Records shown ->
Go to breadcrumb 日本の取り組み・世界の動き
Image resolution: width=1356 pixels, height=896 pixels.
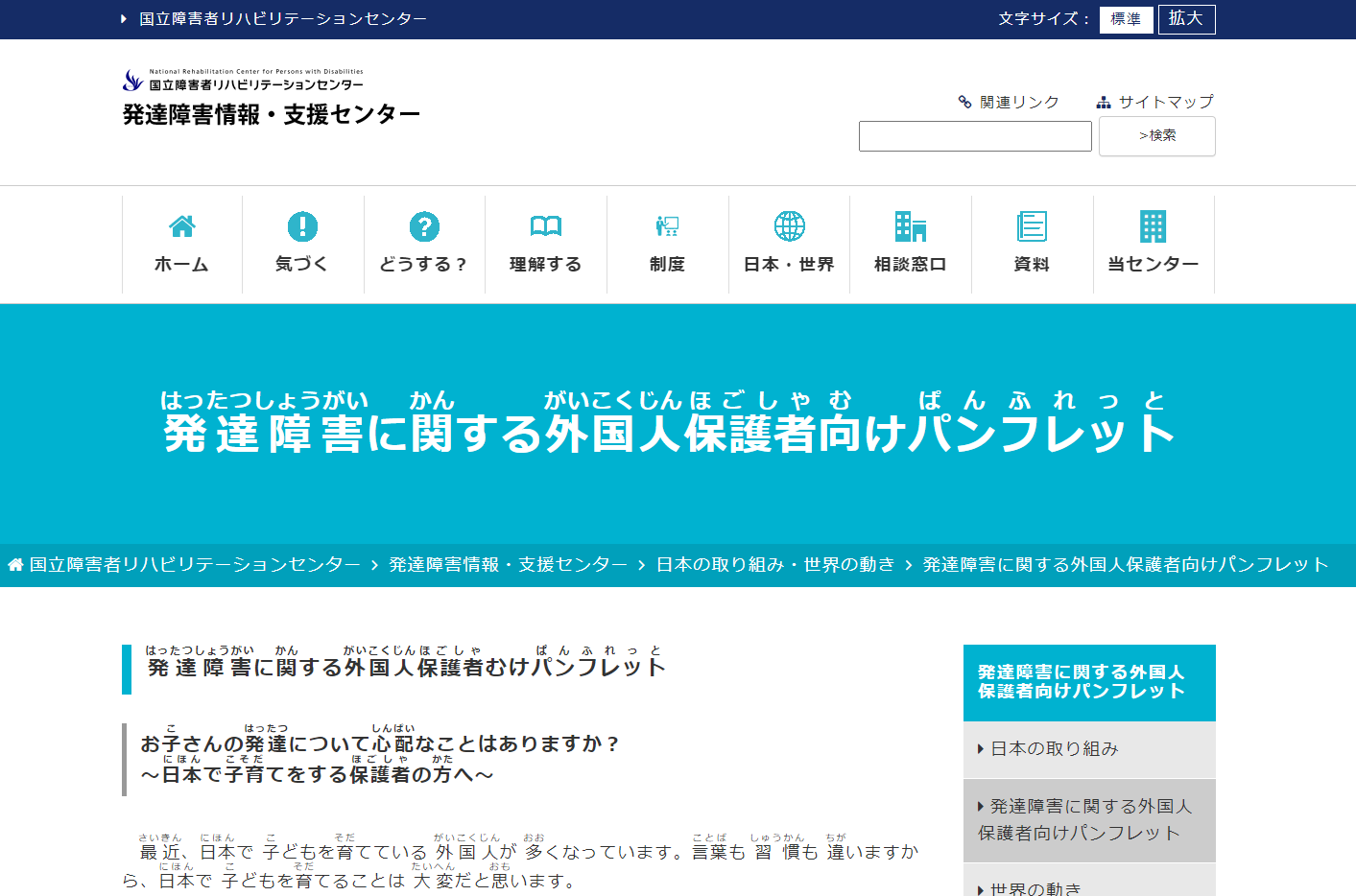coord(774,565)
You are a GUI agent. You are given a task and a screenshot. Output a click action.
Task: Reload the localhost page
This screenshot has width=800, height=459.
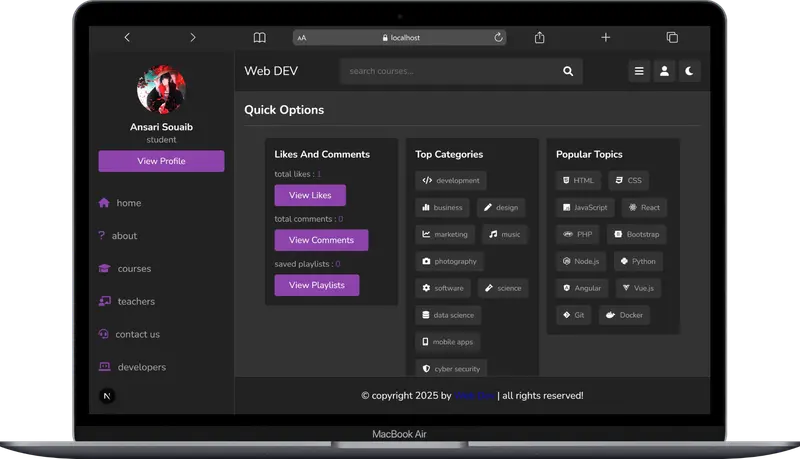[x=498, y=37]
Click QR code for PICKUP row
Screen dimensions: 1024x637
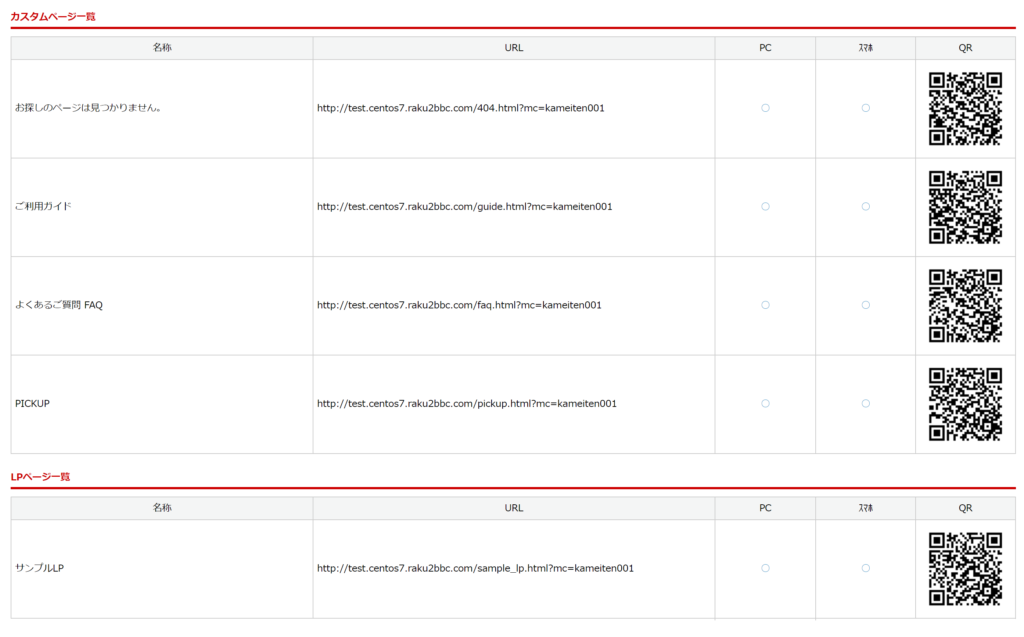(x=965, y=404)
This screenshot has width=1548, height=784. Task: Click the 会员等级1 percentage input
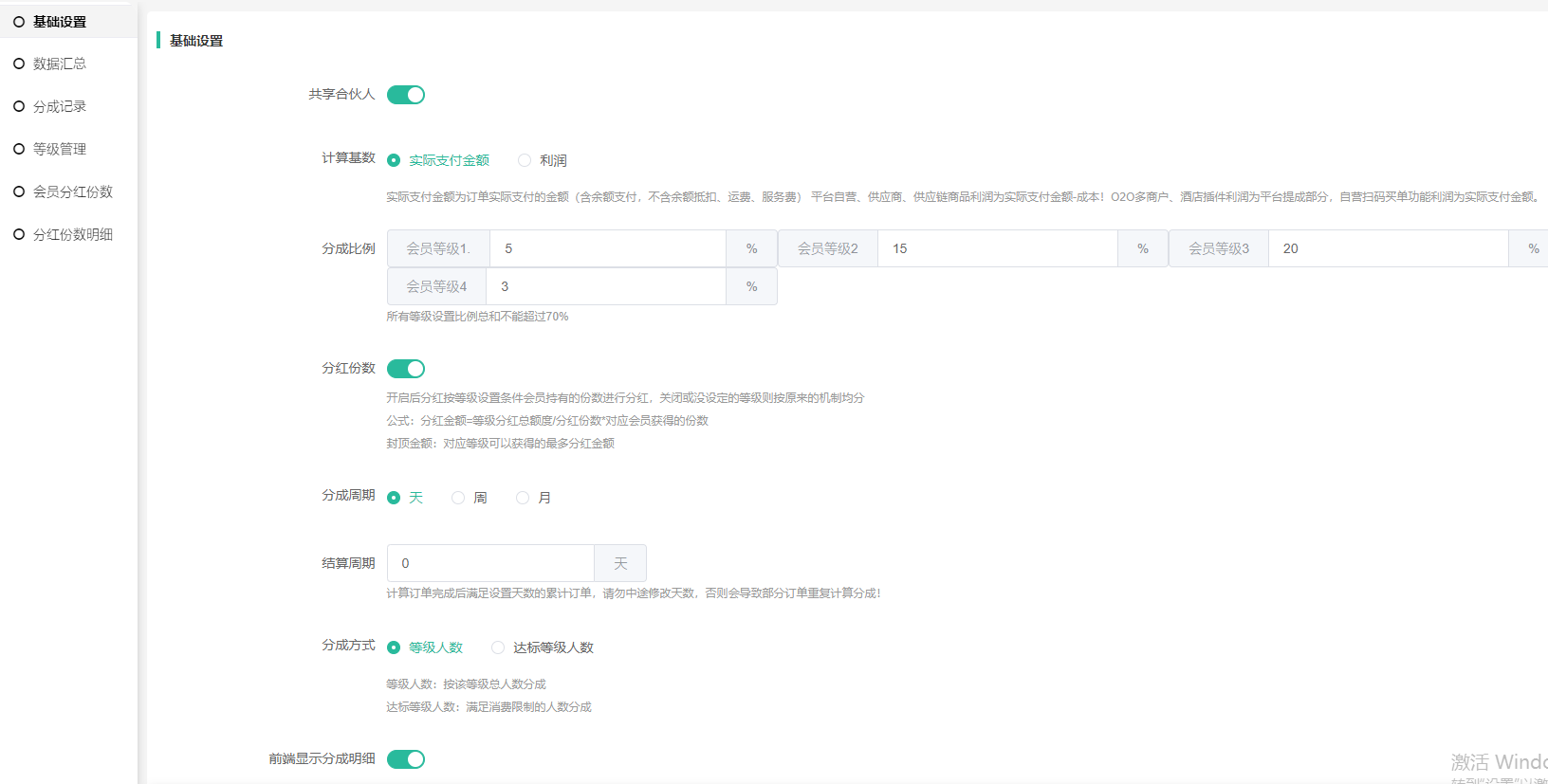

Directions for this task ->
Without the pictures, write out all of the material exactly.

Result ->
Go to breadcrumb 日本の取り組み・世界の動き
Image resolution: width=1356 pixels, height=896 pixels.
coord(774,565)
You are a GUI agent. You are given a task and a screenshot. Output a click action.
Task: Reload the localhost page
This screenshot has width=800, height=459.
[x=498, y=37]
Click QR code for PICKUP row
Screen dimensions: 1024x637
(x=965, y=404)
This screenshot has width=1548, height=784. Task: Click the 会员等级1 percentage input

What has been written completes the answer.